▶ **Passage shown**

┄┄┄┄┄┄┄┄┄┄┄┄┄┄┄┄┄┄┄┄

As a storyteller, Hughes, a long-time contributor to American glossies such as Esquire and New York Magazine, is brilliantly understated. The Hard Sell doesn’t rely on the chapter-ending cliffhangers that are standard in true crime books (and ubiquitous in Scoundrel); it’s turbocharged with a more rarefied fuel. By blind-stitching together first-person interviews with court testimony, Hughes has somehow produced what feels like a seamless, fly-on-the-wall account that can be devoured in one sitting.
Among a memorable rogue’s gallery of characters: the slick, grifty, cocaine-addled Burlakoff, who openly bragged about his mob connections, and Dr. Gavin Awerbuch, an unkempt pill pusher who worked in a down-at-heel Michigan clinic, but whose Lotus driving and rare-coin collecting inevitably drew the attention of federal authorities. At the top the heap was John Kapoor, the brilliant, Indian-born scientist who would earn the ignominious honour of being the first drug company CEO to be imprisoned as a result of the US government’s tackling of the opioid crisis. Though already wealthy and in his 60s when he started Insys, Kapoor drove sales with the ruthless zeal of a man half his age.

┄┄┄┄┄┄┄┄┄┄┄┄┄┄┄┄┄┄┄┄

▶ **Records supplied**
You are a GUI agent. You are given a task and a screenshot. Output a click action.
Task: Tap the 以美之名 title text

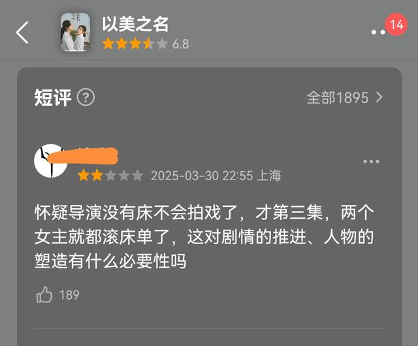click(x=135, y=24)
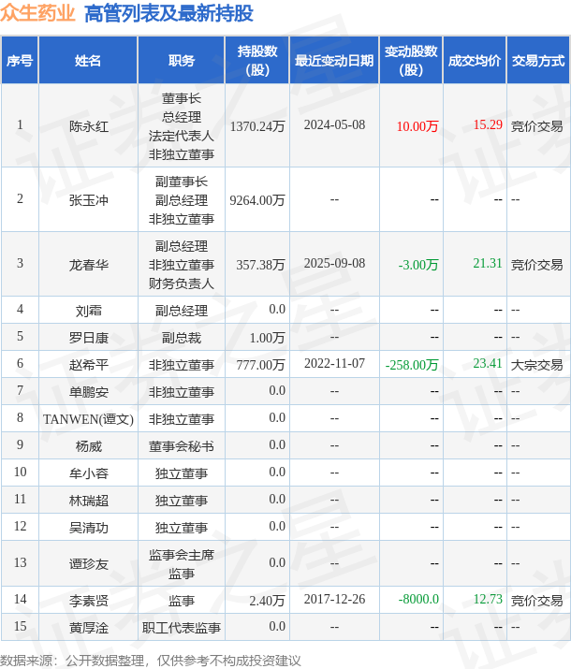Click the 最近变动日期 column header
571x669 pixels.
click(x=334, y=60)
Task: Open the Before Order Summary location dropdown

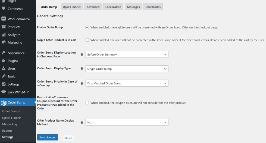Action: point(127,54)
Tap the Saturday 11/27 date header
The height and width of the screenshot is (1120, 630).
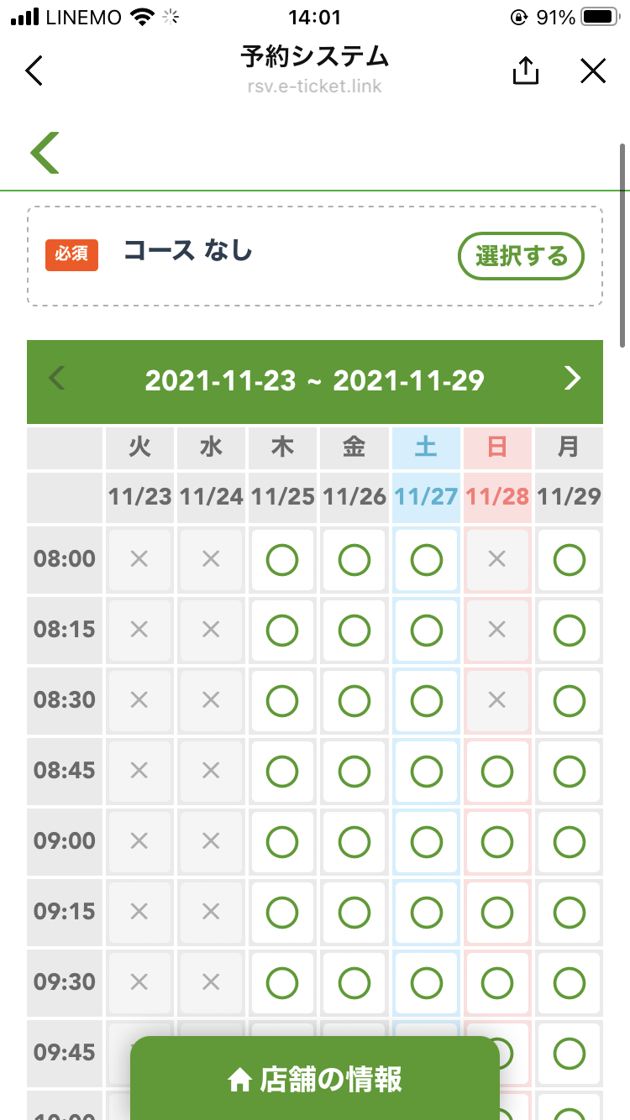click(x=426, y=496)
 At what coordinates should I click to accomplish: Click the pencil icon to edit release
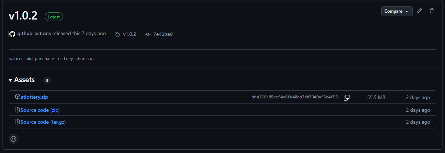pos(419,11)
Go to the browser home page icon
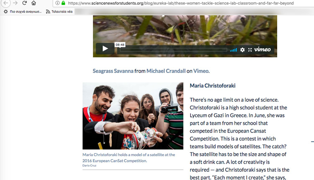This screenshot has width=314, height=180. 33,3
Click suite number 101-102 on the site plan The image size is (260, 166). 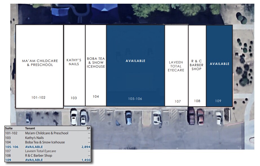[38, 97]
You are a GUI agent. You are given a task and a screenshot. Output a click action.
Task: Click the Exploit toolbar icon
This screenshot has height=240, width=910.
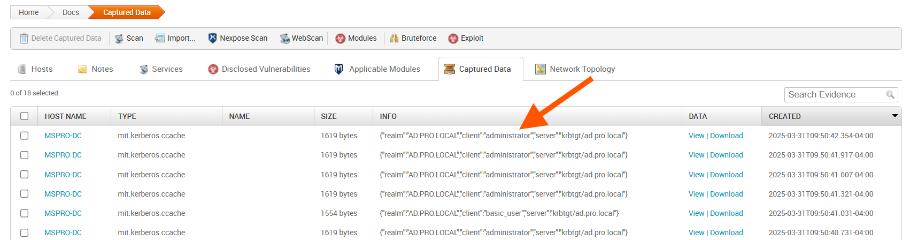(x=453, y=39)
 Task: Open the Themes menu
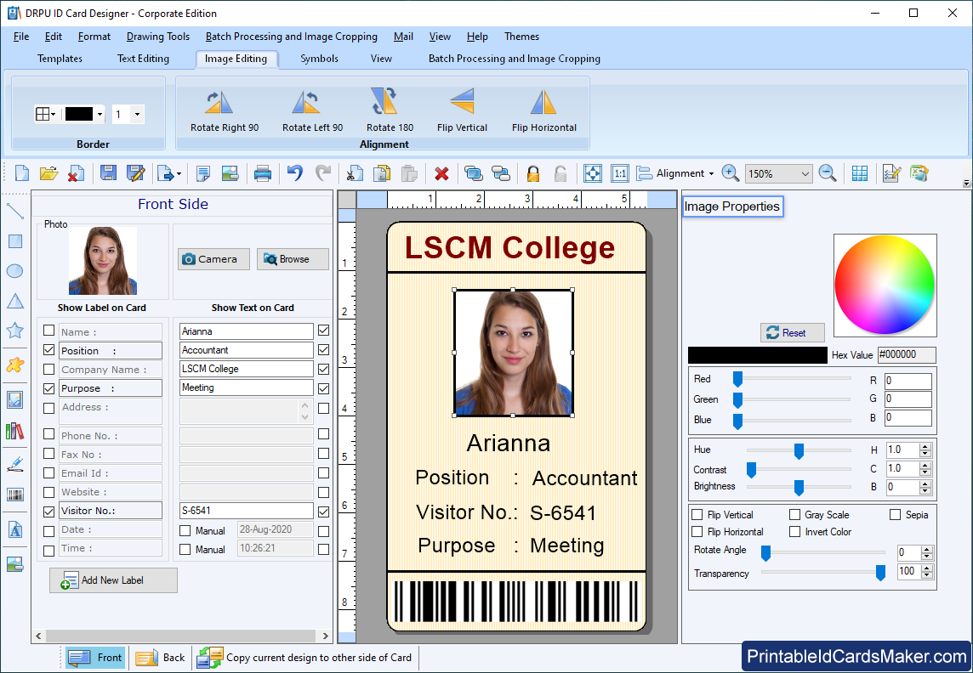coord(521,37)
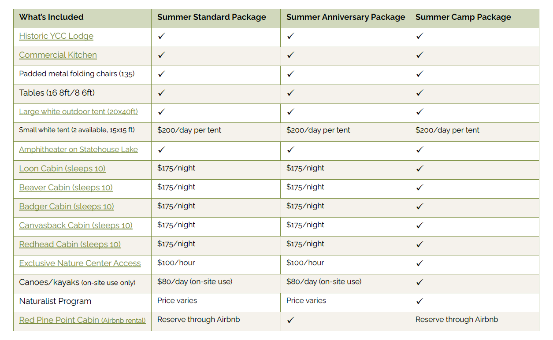Viewport: 553px width, 340px height.
Task: Click Loon Cabin checkmark under Camp Package
Action: (x=419, y=169)
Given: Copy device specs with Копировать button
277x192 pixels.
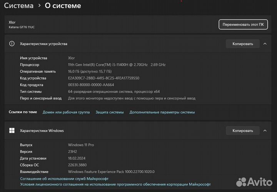Looking at the screenshot, I should click(x=242, y=44).
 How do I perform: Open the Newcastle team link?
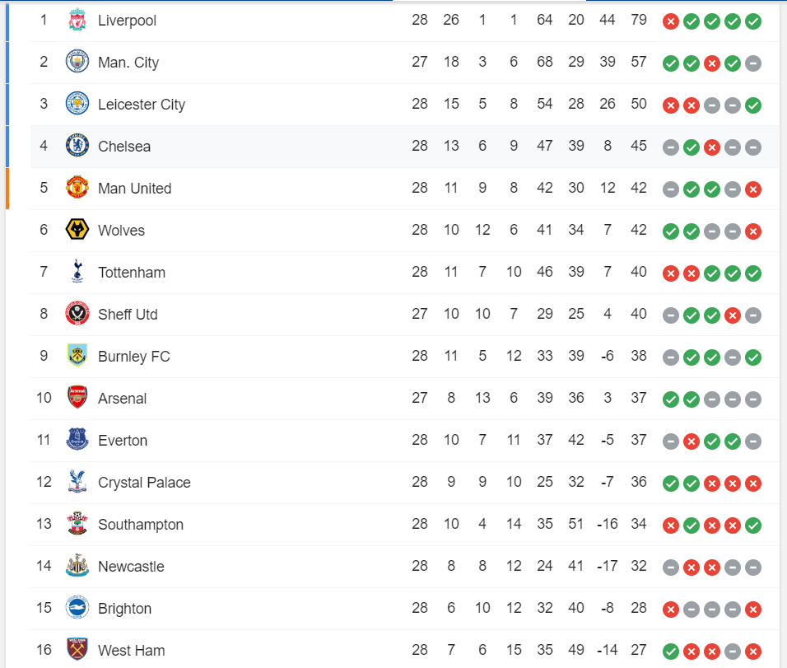pyautogui.click(x=131, y=567)
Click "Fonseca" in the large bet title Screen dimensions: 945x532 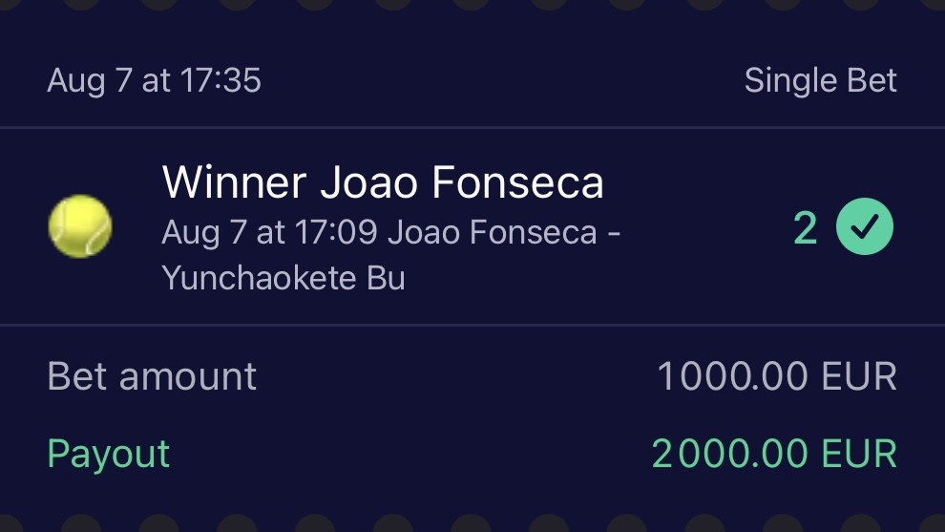coord(517,182)
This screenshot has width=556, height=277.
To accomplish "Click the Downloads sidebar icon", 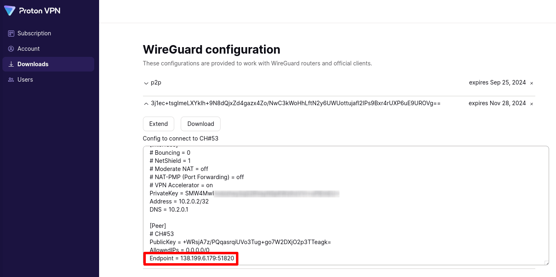I will point(11,64).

┄┄┄┄┄┄┄┄┄┄┄┄┄┄┄┄┄┄┄┄

▶ **Required action**
Continue the review of The Hard Sell from the end of its last paragraph.

▶ **Output of the task**
In Hughes’s telling, Kapoor’s stinginess was his most costly mistake. Relentless penny-pinching led him to eschew in-house counsel, which almost certainly would have stopped Insys executives from making fatally dumb errors, like, say, creating Excel spreadsheets of their crimes. On whether the Insys convictions marked any kind of triumph against white-collar crime, however, Hughes has no illusions: Insys did what bigger pharma companies like Purdue do all the time; the difference was they failed cover their tracks.